His voice began to rise in pitch again. “Oh, I was there all right. I was in the living room watching the snakes in the glass boxes like I always did. After he looked in the bedroom, your daddy closed the door real quiet and came and knelt next to me and he watched the snakes, too. Then my daddy opened the bedroom door. I remember he stood there doing up his belt and laughing like it was all a joke. And you know what he did, your father?” Now his voice was almost a shriek. “He grabbed up that big black snake and slung it at my daddy. Right in his face. Daddy had to pull it off him, tore a chunk out of his cheek doing it.”

He took some deep breaths and lowered his voice. “You’ve never seen anyone die so fast. I guess it was because he was drunk and the snake got him in the face.”

Katherine didn’t know she was going to speak. It was as if the memory were speaking through her. “But the snake was alive in the bedroom. I woke up and saw it there.”

The pointman smiled, showing his perfect teeth. “Yeah. They closed it in the bedroom after it bit him. You found it. It would’ve killed you, too, but for that great dog you had. The dog got it. And then it got the dog.”

Yes.
She remembered.
Pasha was bitten. He yowled and jerked back. The snake rose again, curved into that deadly
S.
Pasha attacked again. This time he snapped and caught the snake. He crushed it in his jaws. The snake struck again, but Pasha held on. Even in death he held on.

The pointman withdrew the gun from her neck and pushed it slowly down her backbone, bruising each vertebra on the way. Katherine closed her eyes, waiting for the bullet that would sever her spine.

But he took the gun off her and shoved it against Anne’s cheek. “Then you came into the act, old woman, when your daughter called you screaming and blubbering. You came running. By then my daddy was dead and you bribed Stokes to cover it all up, like my daddy and me were some filth to be swept under the carpet. Just like it never happened. Isn’t that right? Isn’t that what you did?”

Katherine winced as she saw the gun press into the delicate skin of her grandmother’s cheek.

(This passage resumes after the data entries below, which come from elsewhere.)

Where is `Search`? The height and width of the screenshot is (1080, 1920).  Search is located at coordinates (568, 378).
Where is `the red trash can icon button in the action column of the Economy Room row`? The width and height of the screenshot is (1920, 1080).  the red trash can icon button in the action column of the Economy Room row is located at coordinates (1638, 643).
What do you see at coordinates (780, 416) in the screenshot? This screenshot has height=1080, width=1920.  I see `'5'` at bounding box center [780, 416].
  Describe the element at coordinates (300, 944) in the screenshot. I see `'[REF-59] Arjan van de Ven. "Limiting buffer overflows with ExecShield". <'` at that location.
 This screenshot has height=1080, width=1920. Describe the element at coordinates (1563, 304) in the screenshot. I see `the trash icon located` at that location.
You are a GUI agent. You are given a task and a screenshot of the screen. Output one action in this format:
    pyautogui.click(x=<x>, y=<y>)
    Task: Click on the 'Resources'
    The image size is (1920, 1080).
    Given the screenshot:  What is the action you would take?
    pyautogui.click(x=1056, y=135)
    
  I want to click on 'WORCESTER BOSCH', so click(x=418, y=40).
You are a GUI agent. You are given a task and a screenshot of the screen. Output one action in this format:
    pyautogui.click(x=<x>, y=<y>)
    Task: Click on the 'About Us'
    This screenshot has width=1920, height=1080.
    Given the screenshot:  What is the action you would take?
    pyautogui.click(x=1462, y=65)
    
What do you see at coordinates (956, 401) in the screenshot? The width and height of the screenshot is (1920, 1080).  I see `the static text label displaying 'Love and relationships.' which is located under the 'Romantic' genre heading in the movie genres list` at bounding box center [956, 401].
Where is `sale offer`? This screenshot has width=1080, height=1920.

“Answer me when I ask you a question,” he shouted. “Isn’t that right? We were so unimportant compared with you Driscolls that you just pretended it didn’t happen. Isn’t that right?”

Katherine wished Anne would answer. She wished they would hear downstairs and call the police. She wished she were back in the hospital with her leg propped up and with the cool sheets against her skin.